Dean of Florida State University Panama City
- Incumbent
- Assumed office August 1, 2016

Personal details
- Born: July 5, 1958 (age 67) Quincy, Florida
- Spouse: Jerri
- Children: Curtis, Grace Ellen
- Alma mater: Florida State University University of Florida Emory University University of Pennsylvania

= Randall W. Hanna =

Randy Hanna is the Dean of Florida State University Panama City and the College of Applied Studies at FSU. He assumed these roles on December 1, 2016, after having served as interim dean since August 2016.

An educator and attorney, Randy Hanna served as Chancellor of the Florida College System from 2011 to 2014. Prior to being named Chancellor of the Florida College System, he served as Chair of the Florida State Board of Community Colleges, Chair of the Florida College System Foundation, and as a member of the Board of Trustees at Tallahassee Community College, Florida A&M University, and the University of West Florida. He served as a member of Florida's Prepaid Tuition Board and the state's Higher Education Coordinating Council.

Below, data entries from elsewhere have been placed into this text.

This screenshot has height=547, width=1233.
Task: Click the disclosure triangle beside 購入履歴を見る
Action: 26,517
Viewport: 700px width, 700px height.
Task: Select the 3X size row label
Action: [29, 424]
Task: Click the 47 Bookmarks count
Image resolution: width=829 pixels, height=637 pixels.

Prior to taking on the role at Florida State University Panama City, he held faculty appointments at FSU's Learning Systems Institute and College of Education.

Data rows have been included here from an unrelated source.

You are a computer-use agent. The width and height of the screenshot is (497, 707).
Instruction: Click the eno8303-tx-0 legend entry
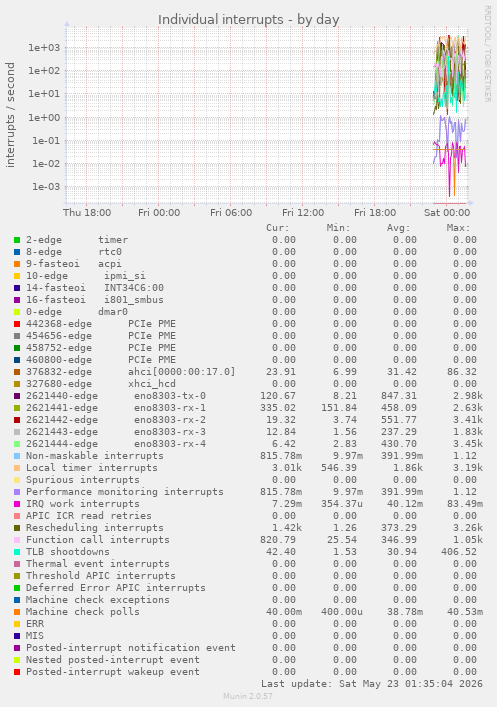[x=170, y=396]
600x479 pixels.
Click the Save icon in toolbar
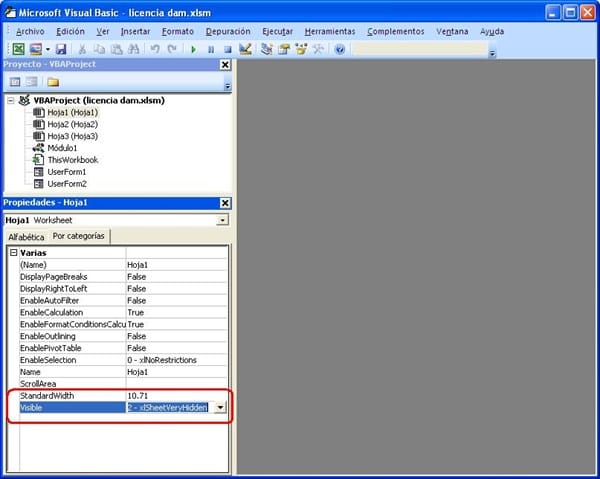(x=61, y=49)
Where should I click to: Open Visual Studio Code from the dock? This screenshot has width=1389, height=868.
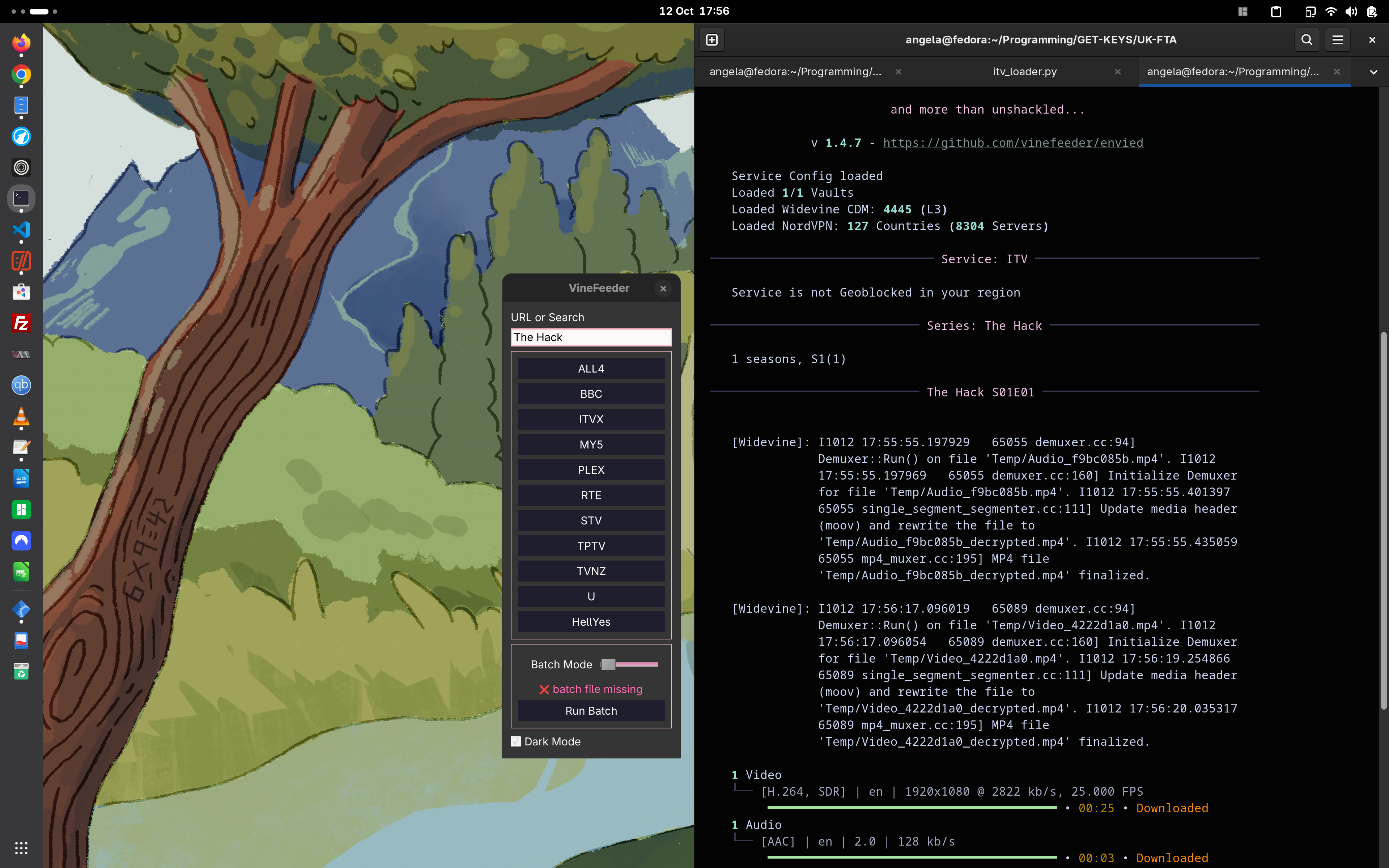(21, 230)
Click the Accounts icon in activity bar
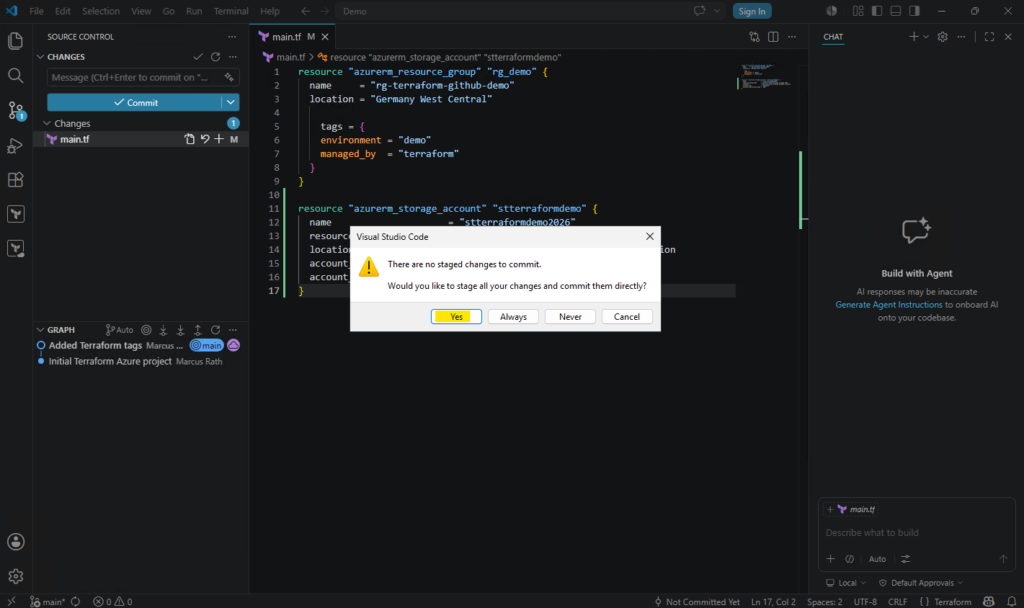 click(x=16, y=541)
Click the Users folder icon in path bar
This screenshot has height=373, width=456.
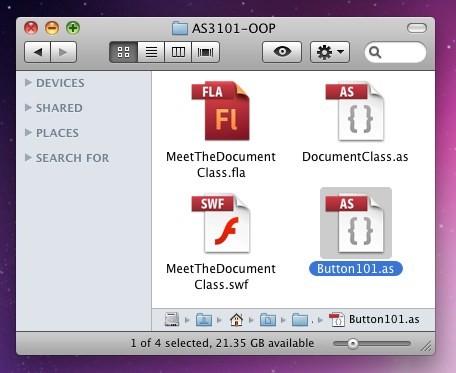point(204,320)
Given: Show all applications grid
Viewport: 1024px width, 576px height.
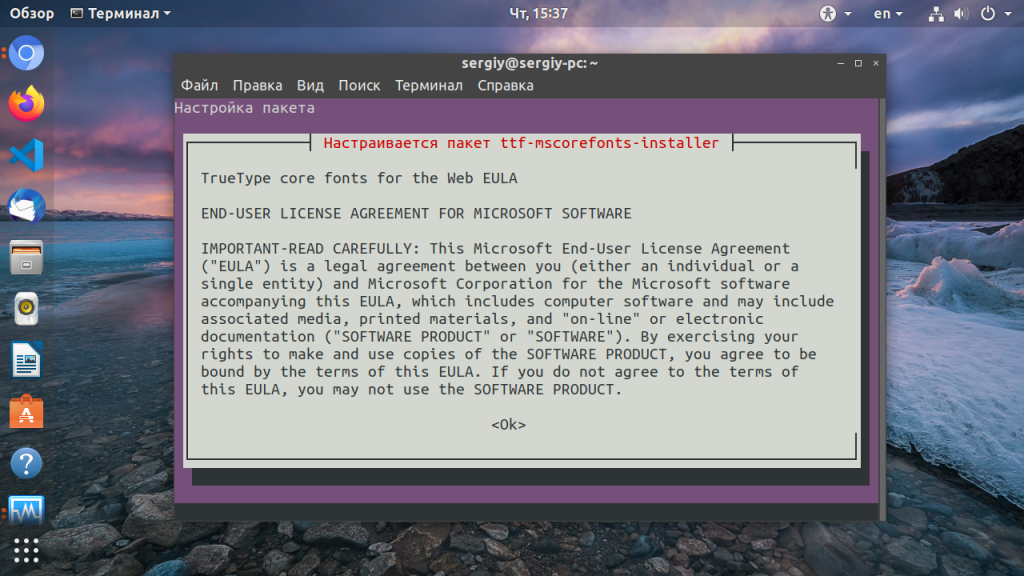Looking at the screenshot, I should click(27, 551).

Hanna is a lawyer by training. He spent his early career as an attorney at Bryant Miller Olive, a multi-state law firm where he represented clients before state agencies and has worked on numerous projects in the educational, energy and utility areas. He served as counsel of record for, and personally argued, five cases before the Florida Supreme Court. Hanna was the Managing Shareholder of the firm from 1997 to 2011.

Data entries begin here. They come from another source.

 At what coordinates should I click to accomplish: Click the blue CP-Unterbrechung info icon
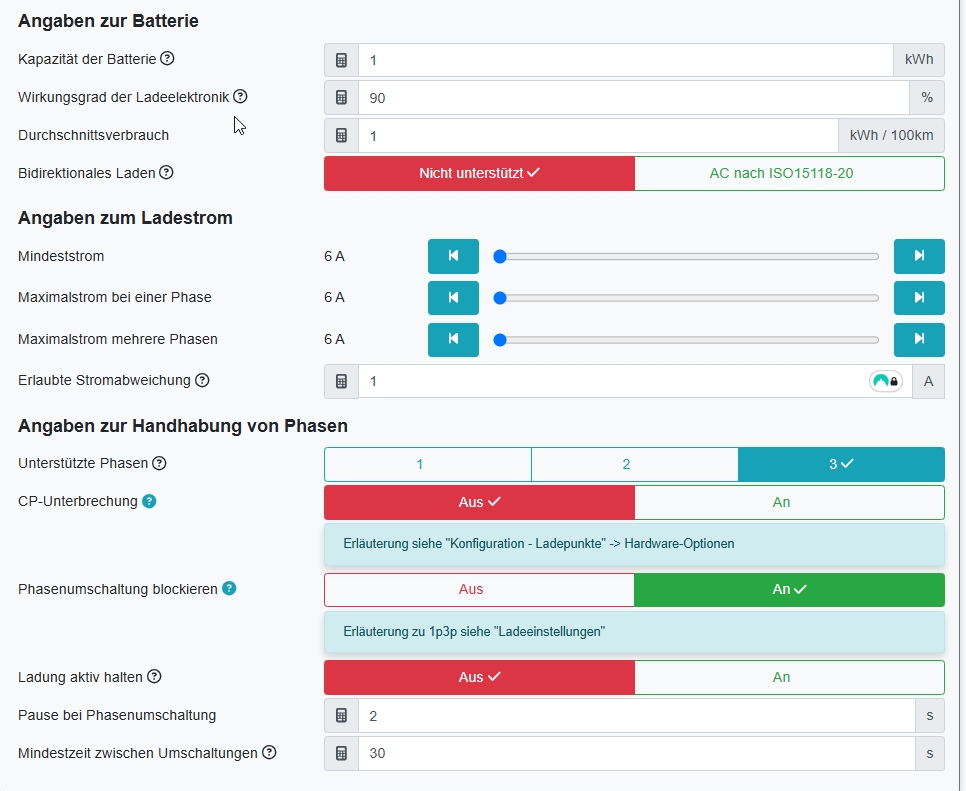pos(149,501)
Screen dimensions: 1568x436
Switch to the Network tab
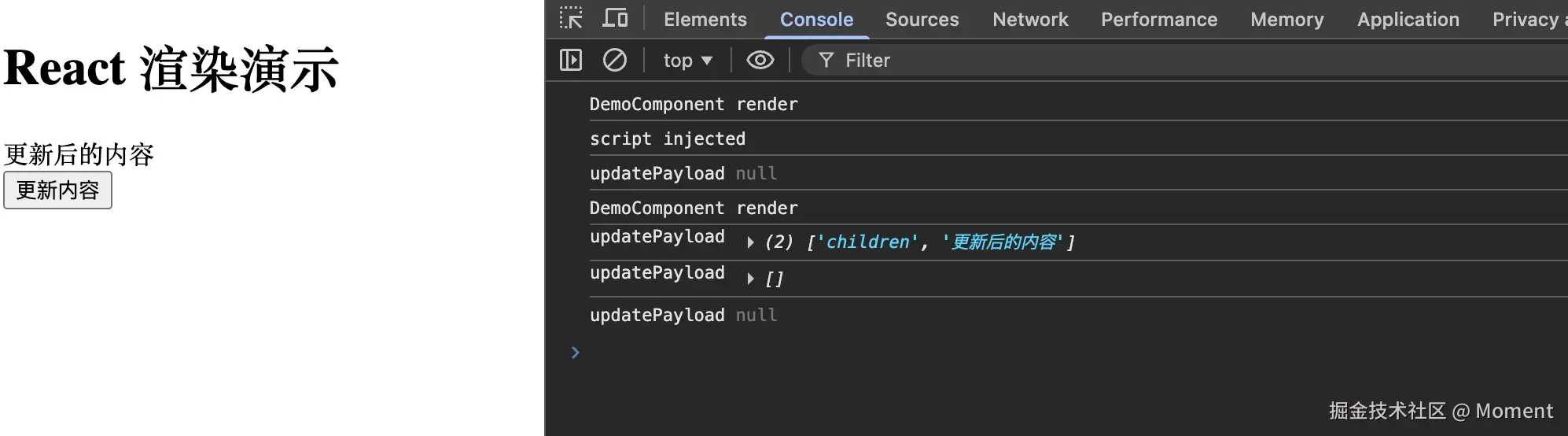click(1030, 19)
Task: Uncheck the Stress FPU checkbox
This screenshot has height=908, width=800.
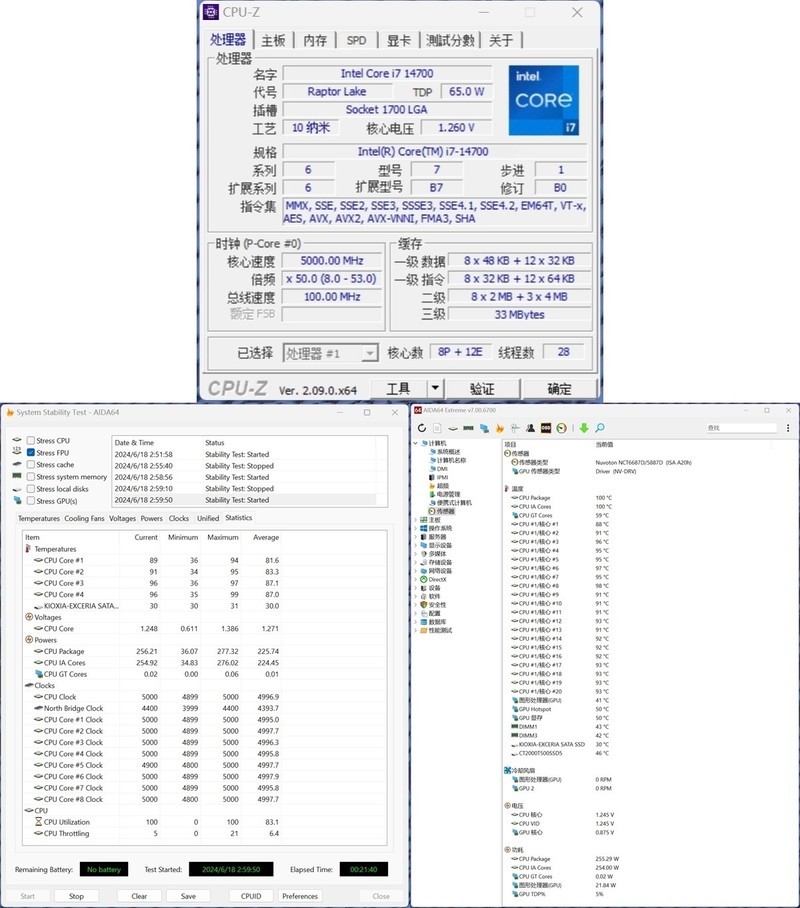Action: pyautogui.click(x=31, y=453)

Hanna has a B.S. degree from the University of Florida and an M.B.A. from the Goizueta Business School at Emory University. He earned his juris doctor at Florida State University where he was a member of the Law Review and Order of the Coif. Hanna received his Doctorate in Education from the University of Pennsylvania. He has been listed in The Best Lawyers in America and served as Chairman of The Florida Board of Bar Examiners and Chairman of the Tallahassee Area Chamber of Commerce.

He received the "Grad Made Good" award from Florida State University in 2014, was named Leader of the Year by Leadership Tallahassee in 2002 and previously received the Florida Bar President's Pro Bono Service Award. He is rated AV by Martindale Hubbell and has been named one of the "Most Influential Floridians" by Florida Trend Magazine.